At the Feast of the Annunciation
I heard him again:
the man with the voice
like unto a bellow in the furnace,
an unquiet, incorporeal reverberation
rising to the rafters.
At least a lag behind everyone else
his Amens resound into eternity,
a terrible trumpet blat
up from the rolling out belly of the earth,
a roar of horror, or an angel’s shout
shattering the vaults of dressed stone
we have considerately built to observe our worship.
The cantor is a professional;
she doesn’t miss a beat.
But others of us twitch toward the disrupt
after every antiphonal abuse
and I have thought to myself: I wonder
if he knows what he is doing, wonder
if he can hear himself at all
amidst the beauty of the choir, the obedient
lumbering from the pews,
the polyphonic pirouettes of Catholic artifice.
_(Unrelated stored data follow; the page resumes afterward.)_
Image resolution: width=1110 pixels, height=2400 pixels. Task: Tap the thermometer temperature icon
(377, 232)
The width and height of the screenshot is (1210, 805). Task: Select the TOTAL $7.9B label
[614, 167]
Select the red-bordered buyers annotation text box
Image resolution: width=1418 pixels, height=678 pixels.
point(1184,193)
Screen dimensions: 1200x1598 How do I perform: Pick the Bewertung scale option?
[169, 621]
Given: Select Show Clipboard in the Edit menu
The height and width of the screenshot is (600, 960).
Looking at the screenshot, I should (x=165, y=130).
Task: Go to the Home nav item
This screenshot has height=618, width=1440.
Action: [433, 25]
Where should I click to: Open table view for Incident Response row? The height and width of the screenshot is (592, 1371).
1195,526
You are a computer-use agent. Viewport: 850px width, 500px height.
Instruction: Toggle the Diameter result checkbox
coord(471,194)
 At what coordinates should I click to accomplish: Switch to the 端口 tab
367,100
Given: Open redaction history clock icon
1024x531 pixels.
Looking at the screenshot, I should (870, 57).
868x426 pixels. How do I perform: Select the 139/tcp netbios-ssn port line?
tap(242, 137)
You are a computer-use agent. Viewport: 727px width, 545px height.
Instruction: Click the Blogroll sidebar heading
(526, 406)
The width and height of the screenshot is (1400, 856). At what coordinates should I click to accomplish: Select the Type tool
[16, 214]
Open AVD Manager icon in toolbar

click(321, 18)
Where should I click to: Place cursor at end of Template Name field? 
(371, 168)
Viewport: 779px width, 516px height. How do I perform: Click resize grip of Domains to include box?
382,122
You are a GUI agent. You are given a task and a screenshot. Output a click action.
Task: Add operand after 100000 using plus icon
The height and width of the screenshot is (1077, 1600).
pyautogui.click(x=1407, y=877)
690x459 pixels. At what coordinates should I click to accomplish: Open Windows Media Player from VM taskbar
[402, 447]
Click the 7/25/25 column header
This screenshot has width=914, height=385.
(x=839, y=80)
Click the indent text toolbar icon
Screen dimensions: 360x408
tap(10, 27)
Before I’d only heard him, but today I saw
a man deaf, all numb to his noise, knuckled
hands gripping the pew in front.
A quiver in the angle of his head
made me imagine him an aged virtuoso
finding himself no longer the master of his
voice unrecognizable and uncontrolled,
Gabriel on a warped tape,
his tongue meeting his thoughts with nothing
hemming him, transparent as Mary’s mouth.
Hail, utterer of the word
I do not strain to hear you
but in heaven you cry in exquisite time
first, not last. Our songs there are delayed,
the rest of us, well habituated
to march in ancient notation,
but you groan the Spirit’s meter,
the voice of an old man or a ghost
dead as a monk to the world of sound,
in contemplation of the Virgin’s silence.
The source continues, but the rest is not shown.